Last Week’s Gaming

Taking Immortal Lords for a Wild Ride in a Dungeon in Istanbul with Draftosaurus

So I went on a bit of a digital bender last week. It’s a combination of trying to keep my tired brain entertained and research on playing on stream.

Well, that’s how it started. I also started playing a couple of digital games I have had to clear that backlog a little. There was also a temptation to buy some expansions I have been putting off. Luckily I remembered the Steam sales ended, so my wallet dodged that bullet!

Alpal was keen to show us a new game, and that game was Draftosaurus. We only played quickly, but it is a great little game.

Nothing quick or fancy, but it takes a fun drafting element with worker placement flavour to help you score.

I am not going to talk about the game too much today, as we will be giving it a much more thorough play in the near future.

Last Weeks Gaming - Draftosaurus Gameplay
Simple but well made components coupled with simple gameplay makes for a winner

Downforce is such a great game. The expansions are making it better and better for more players with each release.

I finally got the retail Wild Ride expansion last week, and of course, had to give it a go. The three of us jumped straight into a game with a quick rule refresh.

The Aloha Sands map adds ramps to F1 racing. These allow you to quickly traverse the map if you have enough speed and allows you to set up some great blocking as well.

The jumps make for interesting gameplay options. You can move far, or jam up opponents so effectively.

The Savanna Stretch map adds animals to the track. The animals create obstacles but are moved when the leader passes a certain mark.

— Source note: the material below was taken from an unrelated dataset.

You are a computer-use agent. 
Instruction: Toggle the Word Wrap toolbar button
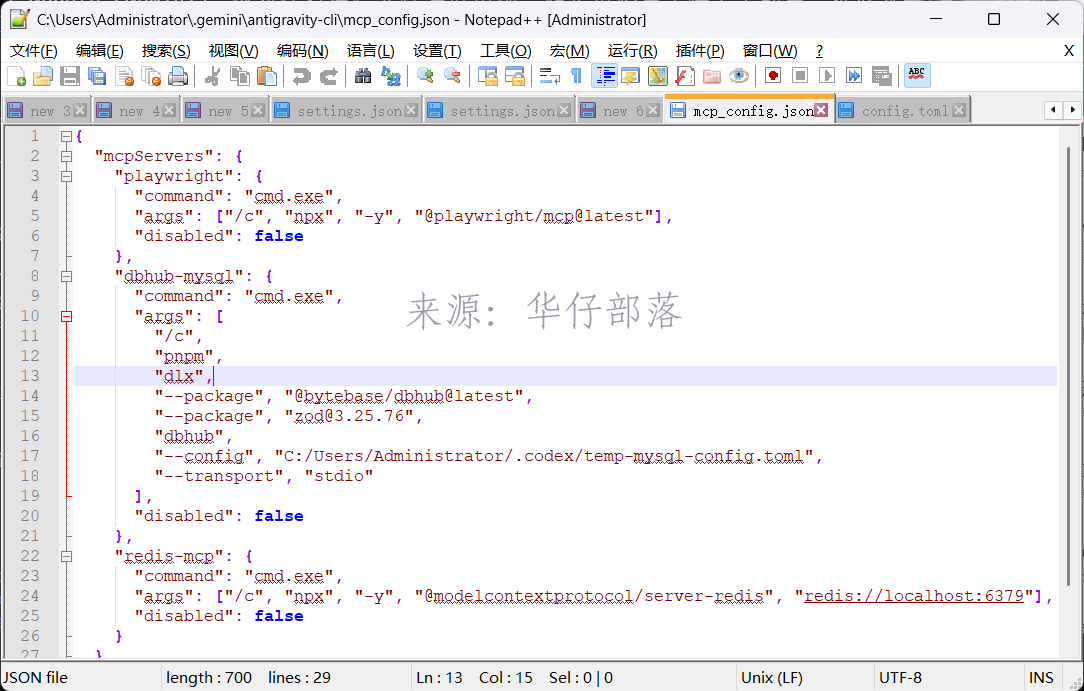pyautogui.click(x=550, y=76)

This means that the person coming first clears the path for people behind them. This leads to an interesting game that changes any prior strategies you may have developed.

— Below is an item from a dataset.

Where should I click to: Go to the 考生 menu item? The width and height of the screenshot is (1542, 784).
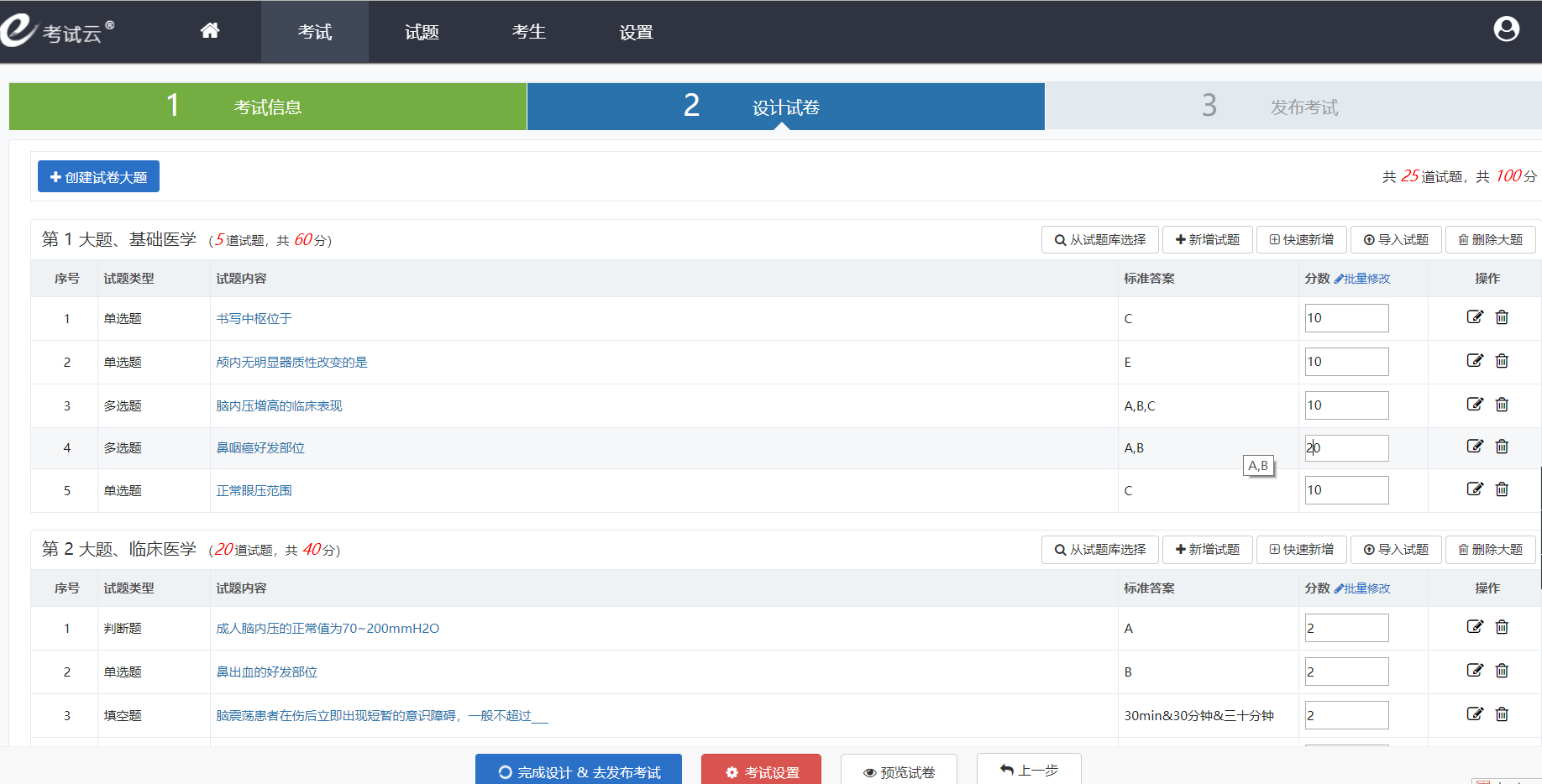pos(528,32)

Initially the animals block racers, but once cleared create small shortcuts for players

There is one big niggle with Wild Ride. The version I was finally able to get was published by Iello rather than Restoration Games. Not a big deal on its own, but the power cards have a different back and the board is Iello branded.

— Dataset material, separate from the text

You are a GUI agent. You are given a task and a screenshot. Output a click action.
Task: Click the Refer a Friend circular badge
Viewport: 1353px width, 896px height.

It’s a slight gripe, but still, I wish I could get the same visual style as the original expansions. I will expand on this in a review soon. If you would like to know all of my thoughts on the base game, check out my review here.

One Deck Dungeon – Steam (PC)

I played a lot of One Deck Dungeon on Steam there for a while. I completely filled out my campaign stats for my Rogue and played with the idea of maxing out my other characters.

After a couple of rounds, I decided to look at the expansions on offer. Lots of new characters can be excellent. It was the new bosses and enemies that I was starting to look for. I have Forest of Shadows, the stand-alone expansion, in physical form. There also looks like some digital specific extras thanks to crossovers with Aeon’s End.

Maybe I will put this content on my Steam Wish List. It depends, I have a lot of games to sample coming up after all. See how things travel. If you would like to know more, check out my One Deck Dungeon Review here.

To play, I have built up Mist's abilities to where I am happy with them

Istanbul – Steam (PC)

I have reviewed Istanbul the Dice Game here on the site (check it out here). The dice game is a quick, tense and one of the best Euro board to dice conversions ever.

But one thing that makes Istanbul hard to get to the table is the board game is somewhat involved. Not in rules – it’s very quick to learn how to play Istanbul. What takes much more time is learning how all the different abilities work together, and planning your route to maximise your scoring potential.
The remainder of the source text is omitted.